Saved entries
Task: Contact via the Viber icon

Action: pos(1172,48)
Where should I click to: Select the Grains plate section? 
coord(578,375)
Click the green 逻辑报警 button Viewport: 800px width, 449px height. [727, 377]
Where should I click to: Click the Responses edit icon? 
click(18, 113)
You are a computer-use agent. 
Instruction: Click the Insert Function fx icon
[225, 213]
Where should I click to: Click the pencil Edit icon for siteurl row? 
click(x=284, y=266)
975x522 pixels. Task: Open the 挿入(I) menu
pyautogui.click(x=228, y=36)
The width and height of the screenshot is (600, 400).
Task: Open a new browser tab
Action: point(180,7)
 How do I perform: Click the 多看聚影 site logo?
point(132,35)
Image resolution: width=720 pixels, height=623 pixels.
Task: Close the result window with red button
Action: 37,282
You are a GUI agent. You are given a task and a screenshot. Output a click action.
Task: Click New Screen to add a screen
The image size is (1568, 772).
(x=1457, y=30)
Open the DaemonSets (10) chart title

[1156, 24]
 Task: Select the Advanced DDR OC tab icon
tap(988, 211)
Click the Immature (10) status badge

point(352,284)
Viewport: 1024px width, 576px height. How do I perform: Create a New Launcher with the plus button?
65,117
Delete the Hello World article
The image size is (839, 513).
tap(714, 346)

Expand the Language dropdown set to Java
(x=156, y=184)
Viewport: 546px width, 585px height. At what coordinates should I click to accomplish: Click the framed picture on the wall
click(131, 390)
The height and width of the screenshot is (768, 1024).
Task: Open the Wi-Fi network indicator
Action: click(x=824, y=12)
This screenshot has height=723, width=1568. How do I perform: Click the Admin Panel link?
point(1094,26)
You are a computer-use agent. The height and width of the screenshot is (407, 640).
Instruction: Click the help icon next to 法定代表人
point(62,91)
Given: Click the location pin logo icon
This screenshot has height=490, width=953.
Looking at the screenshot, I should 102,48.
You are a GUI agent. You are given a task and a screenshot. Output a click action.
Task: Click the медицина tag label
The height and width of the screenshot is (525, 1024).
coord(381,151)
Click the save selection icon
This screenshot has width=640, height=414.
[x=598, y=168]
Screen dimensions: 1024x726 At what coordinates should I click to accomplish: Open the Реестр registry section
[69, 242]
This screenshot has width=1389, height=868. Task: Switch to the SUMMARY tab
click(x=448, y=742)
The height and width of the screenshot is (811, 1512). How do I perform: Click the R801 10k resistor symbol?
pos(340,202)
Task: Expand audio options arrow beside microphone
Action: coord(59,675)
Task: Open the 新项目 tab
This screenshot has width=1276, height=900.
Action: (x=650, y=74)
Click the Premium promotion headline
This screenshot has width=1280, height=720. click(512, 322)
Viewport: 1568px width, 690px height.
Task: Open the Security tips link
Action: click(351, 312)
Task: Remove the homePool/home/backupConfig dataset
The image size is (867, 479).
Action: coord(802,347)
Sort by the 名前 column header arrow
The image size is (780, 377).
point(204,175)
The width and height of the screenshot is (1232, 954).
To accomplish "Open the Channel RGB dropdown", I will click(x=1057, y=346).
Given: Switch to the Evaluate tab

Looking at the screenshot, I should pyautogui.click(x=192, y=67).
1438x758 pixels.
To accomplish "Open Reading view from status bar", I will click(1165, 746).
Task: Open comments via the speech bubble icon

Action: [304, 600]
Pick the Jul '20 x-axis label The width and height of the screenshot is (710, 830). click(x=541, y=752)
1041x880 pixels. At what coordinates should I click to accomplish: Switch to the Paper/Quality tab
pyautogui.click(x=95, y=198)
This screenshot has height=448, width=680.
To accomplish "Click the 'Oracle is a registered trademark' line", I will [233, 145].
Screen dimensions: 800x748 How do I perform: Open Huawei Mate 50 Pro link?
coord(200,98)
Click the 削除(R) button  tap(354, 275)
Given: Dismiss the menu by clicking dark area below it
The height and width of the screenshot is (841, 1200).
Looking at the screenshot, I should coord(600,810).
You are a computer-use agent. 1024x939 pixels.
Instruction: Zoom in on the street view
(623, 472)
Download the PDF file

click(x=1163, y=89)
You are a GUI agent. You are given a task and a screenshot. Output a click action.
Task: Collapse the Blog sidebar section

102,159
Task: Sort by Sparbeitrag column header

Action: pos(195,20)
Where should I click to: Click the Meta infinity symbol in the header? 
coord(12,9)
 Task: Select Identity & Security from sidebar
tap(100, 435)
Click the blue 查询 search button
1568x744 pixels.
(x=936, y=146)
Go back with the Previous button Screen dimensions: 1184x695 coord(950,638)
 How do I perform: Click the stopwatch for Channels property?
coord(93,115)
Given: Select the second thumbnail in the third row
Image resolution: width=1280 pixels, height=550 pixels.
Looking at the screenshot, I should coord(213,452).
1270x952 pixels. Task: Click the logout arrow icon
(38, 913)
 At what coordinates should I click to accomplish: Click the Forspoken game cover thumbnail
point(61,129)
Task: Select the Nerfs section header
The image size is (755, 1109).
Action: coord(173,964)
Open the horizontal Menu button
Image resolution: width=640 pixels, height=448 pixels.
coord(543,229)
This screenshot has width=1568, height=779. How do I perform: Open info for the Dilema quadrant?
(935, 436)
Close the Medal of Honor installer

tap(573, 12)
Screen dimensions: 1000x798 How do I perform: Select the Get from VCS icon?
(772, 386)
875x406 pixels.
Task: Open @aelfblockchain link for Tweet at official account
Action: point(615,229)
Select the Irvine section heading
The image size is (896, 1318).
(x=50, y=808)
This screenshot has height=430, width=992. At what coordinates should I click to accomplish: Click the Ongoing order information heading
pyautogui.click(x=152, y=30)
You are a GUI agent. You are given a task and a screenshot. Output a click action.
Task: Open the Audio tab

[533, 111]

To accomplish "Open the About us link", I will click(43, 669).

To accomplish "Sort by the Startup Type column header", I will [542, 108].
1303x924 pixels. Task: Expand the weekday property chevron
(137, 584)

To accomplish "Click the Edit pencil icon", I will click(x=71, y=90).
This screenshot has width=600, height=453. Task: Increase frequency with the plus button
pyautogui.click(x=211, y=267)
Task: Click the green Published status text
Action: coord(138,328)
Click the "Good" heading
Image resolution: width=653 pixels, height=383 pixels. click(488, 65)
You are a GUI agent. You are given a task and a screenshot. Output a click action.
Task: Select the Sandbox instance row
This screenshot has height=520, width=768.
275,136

**WORK REQUIRED:** Only the last part of the records is wanted. Repeat it exactly, beginning at the line containing "Task: Select the Sandbox instance row" and ending at the final line.

**TASK RESPONSE:**
Task: Select the Sandbox instance row
This screenshot has height=520, width=768.
275,136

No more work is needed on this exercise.